Of course it feels good to have people praise your own country, but I would always stop and wonder what exactly they liked. Sometimes they would get more specific, praising our anime, technological gadgetry, or Haruki Murakami. On the one hand I'd agree, but then again their rock/punk/rap music, PCs, or William Gibson/Raymond Carver/Tom Robbins all seemed even cooler to me.He says he originally held a dismissive attitude toward some of the same Japanese things his American friends praised. The artists they liked, he thought, were just "neophiles" ungrounded in tradition.
Now he says that neophilia is Japanese tradition, and what's more, gives a defense of it.
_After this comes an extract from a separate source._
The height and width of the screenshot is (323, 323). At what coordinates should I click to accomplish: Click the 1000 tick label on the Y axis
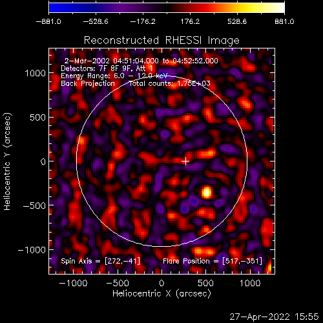click(x=36, y=73)
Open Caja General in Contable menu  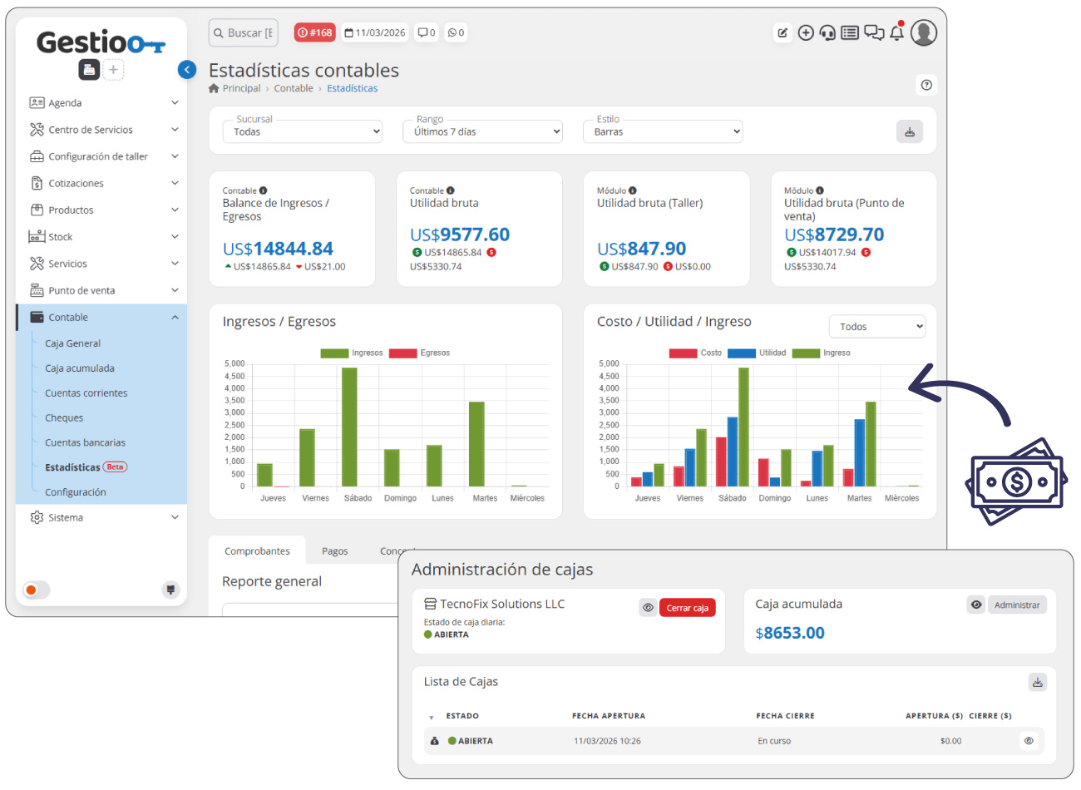pos(72,343)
The very first Japanese novel—The Tale of the Bamboo Cutter—was a fairly tale, ending with a pun. We have always favored childish things like wordplay and spectacle over the subtler arts of the aristocratic "high culture" of the ruling class. We like to laugh away the gravity and smugness of the metaphysical musings of the elite. But it never amounts to real criticism, or to a genuine counterculture. People simply invent funny words or gestures and enjoy their silliness, just like kids. And by going back to their childhood this way, they can start their lives anew. Words and actions lose their serious, heavy meanings and become plastic and flexible. The childish element in our culture allows us to see things from a new, irreverent perspective. So it was all right to regard manga, anime, and all those silly things that otaku neophiles appreciate as quintessential arts of our pop culture.Plastic, flexible, irreverent--sounds pretty good to me.